- Location: Winter Haven, Florida
- Coordinates: 28°00′40″N 81°42′38″W﻿ / ﻿28.011°N 81.7106°W
- Type: natural freshwater lake
- Basin countries: United States
- Max. length: 4,855 feet (1,480 m)
- Max. width: 2,145 feet (654 m)
- Surface area: 144 acres (58 ha)
- Average depth: 12.2 feet (3.7 m)
- Max. depth: 34.5 feet (10.5 m)
- Surface elevation: 128 feet (39 m)

= Lake Otis (Florida) =

Lake Otis is a natural freshwater lake located on the east side of Winter Haven, Florida. The Polk County Water Atlas says the lake sometimes is known as Little Otis, but this is confirmed nowhere else. The main part of the lake is somewhat rectangular in shape and on the south side of the main section of the lake is a long tail-shaped cove. Lake Otis has a 144 acre surface.

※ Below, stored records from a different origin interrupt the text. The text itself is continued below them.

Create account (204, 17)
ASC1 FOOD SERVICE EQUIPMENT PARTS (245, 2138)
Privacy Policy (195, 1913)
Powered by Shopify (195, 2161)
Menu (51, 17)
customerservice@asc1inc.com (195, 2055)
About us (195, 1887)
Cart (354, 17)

It is connected on its northeast side to nearby Lake Link by a 50 ft canal. This is the closest point between the two lakes. Other than where the shore where the two lakes are very close, Lake Otis is completely surrounded by residences. Lakewood Causeway runs between the two lakes. To the south of this area is a gated community that can be accessed by the public during the daytime. Most of the south cove is surrounded by another gated community and the public is prevented from entering it by gates that are closed all the time.

Lake Otis has no public boat ramps or swimming areas. In fact, there are no areas of the shore accessible to the public. The entire shore of the lake, other than the area near Lake Link, has steep banks. The Hook and Bullet website, however, says Lake Otis contains largemouth bass, bluegill and crappie.